The simplest possible PF setup is on a single machine that will not run any services and talks to only one network (which may be the Internet).

We’ll begin with an /etc/pf.conf file that looks like this:

block in all
pass out all keep state

This rule set denies all incoming traffic, allows traffic we send, and retains state information on our connections. PF reads rules from top to bottom; the last rule in a rule set that matches a packet or connection is the one that is applied.

Here, any connection coming into our system from anywhere else will match the block in all rule. Even with this tentative result, the rule evaluation will continue to the next rule (pass out all keep state), but the traffic will not even match the first criterion (the out direction) in this rule. With no more rules to evaluate, the status will not change, and the traffic will be blocked. In a similar manner, any connection initiated from the machine with this rule set will not match the first rule, but will match the second (once again, the wrong direction); matching a pass rule, it is allowed to pass.

We’ll examine the way that PF evaluates rules and how ordering matters in a bit more detail in Chapter 3, in the context of a slightly longer rule set.

For any rule that has a keep state part, PF keeps information about the connection (including various counters and sequence numbers) as an entry in the state table. The state table is where PF keeps information about existing connections that have already matched a rule, and new packets that arrive are compared to existing state table entries to find a match first. Only when a packet does not match any existing state will PF move on to a full rule set evaluation, checking if the packet matches a rule in the loaded rule set. We can also instruct PF to act on state information in various ways, but in a simple case like this, our main goal is to allow return traffic for connections we initiate to return to us.

Note that on OpenBSD 4.1 and later, the default for pass rules is to keep state information,^[11] and we no longer need to specify keep state explicitly in a simple case like this. This means the rule set could be written like this:

# minimal rule set, OpenBSD 4.1 onwards keeps state by default
block in all
pass out all

In fact, you could even leave out the all keyword here if you like.

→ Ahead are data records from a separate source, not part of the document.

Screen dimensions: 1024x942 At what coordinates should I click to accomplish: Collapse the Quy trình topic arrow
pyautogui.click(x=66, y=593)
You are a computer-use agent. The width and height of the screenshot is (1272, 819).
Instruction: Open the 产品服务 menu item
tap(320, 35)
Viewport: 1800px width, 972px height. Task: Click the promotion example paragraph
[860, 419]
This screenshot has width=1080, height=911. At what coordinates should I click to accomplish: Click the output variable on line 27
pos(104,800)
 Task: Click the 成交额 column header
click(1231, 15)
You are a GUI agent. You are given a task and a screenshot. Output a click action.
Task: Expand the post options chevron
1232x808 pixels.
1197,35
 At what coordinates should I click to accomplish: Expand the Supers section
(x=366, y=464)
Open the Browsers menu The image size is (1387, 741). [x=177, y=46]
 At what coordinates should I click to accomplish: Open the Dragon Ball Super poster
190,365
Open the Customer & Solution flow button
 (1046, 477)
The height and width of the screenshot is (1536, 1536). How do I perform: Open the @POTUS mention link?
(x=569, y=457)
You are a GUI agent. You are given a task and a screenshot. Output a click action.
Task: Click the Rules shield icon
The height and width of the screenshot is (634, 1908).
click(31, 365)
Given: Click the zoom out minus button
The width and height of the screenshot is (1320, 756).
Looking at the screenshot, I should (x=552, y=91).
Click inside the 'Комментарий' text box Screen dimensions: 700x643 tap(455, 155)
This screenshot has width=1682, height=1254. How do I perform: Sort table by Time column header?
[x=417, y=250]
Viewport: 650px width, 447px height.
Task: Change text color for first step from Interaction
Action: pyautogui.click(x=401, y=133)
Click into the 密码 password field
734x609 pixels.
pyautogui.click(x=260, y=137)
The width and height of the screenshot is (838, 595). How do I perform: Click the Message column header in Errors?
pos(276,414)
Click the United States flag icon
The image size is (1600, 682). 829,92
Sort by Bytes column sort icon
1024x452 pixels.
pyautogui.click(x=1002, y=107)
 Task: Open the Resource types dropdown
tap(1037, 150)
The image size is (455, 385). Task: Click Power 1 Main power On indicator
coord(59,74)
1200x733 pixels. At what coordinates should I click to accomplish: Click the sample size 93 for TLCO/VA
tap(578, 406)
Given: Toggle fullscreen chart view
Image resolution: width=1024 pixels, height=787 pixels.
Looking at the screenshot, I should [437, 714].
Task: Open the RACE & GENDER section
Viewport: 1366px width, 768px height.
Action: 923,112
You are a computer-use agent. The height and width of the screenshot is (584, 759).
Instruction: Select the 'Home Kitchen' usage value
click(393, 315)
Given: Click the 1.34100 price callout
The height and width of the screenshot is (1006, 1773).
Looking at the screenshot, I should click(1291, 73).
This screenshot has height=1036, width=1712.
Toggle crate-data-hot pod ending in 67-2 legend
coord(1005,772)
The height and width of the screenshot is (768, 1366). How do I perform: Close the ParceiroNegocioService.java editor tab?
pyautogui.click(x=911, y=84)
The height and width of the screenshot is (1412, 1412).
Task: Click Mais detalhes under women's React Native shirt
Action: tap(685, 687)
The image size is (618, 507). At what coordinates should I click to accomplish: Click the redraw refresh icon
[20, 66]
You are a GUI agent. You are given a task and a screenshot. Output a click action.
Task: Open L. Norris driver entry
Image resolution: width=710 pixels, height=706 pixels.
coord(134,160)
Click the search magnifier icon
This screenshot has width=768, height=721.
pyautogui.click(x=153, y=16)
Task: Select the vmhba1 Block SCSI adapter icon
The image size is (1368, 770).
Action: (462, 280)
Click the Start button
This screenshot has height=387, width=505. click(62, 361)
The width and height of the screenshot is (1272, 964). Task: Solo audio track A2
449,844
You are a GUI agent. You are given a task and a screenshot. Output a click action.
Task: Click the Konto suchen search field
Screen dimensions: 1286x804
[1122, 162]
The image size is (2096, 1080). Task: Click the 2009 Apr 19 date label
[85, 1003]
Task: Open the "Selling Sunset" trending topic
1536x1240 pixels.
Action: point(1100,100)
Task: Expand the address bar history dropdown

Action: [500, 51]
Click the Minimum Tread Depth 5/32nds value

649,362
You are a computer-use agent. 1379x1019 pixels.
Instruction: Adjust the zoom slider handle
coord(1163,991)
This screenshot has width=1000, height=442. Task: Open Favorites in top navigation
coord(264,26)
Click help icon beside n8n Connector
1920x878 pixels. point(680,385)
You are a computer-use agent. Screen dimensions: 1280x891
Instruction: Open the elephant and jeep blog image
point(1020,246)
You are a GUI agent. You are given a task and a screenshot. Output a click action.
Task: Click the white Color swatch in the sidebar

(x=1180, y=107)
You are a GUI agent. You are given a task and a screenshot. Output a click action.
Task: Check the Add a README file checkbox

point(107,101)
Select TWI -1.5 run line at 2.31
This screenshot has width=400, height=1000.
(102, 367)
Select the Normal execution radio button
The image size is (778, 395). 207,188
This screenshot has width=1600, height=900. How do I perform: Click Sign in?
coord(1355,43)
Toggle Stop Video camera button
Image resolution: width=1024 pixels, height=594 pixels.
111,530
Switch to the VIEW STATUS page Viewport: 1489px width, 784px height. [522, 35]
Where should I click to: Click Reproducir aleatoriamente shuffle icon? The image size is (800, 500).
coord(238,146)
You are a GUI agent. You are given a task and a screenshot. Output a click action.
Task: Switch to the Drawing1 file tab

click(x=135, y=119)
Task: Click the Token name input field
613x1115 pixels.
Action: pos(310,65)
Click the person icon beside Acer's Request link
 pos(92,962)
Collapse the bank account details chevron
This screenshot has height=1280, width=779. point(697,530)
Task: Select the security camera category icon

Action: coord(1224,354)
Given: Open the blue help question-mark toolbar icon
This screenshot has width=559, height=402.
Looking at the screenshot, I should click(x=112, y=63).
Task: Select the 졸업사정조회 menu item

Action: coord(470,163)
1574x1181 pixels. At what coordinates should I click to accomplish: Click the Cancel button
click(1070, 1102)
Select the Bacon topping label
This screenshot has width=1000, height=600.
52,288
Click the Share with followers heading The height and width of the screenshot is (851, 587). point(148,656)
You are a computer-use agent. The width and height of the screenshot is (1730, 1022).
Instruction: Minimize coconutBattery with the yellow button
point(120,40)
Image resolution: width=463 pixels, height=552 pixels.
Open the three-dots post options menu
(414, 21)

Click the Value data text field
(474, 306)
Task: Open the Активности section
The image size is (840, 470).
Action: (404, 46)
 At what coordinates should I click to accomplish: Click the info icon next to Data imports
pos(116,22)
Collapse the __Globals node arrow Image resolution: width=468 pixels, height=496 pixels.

The other BSDs have mostly caught up with this change by now, and for the rest of this book, we will stick to the newer style rules, with an occasional reminder in case you are using an older system.

It goes pretty much without saying that passing all traffic generated by a specific host implies that the host in question is, in fact, trustworthy. This is something you do only if this is a machine you know you can trust.

When you’re ready to use this rule set, load it with the following:

$ sudo pfctl -ef /etc/pf.conf

The rule set should load without any error messages or warnings. On all but the slowest systems, you should be returned to the $ prompt immediately.

It’s always a good idea to test your rule sets to make sure that they work as expected. Proper testing will become essential once you move on to more complicated configurations.

To test the simple rule set, see if it can perform domain name resolution. For example, you could see if $ host nostarch.com returns information such as the IP address of the host nostarch.com and the hostnames of that domain’s mail exchangers. Or just see if you can surf the Web. If you can connect to external websites by name, the rule set is able to perform domain name resolution. Basically, any service you try to access from your own system should work, and any service you try to access on your system from another machine should produce a Connection refused message.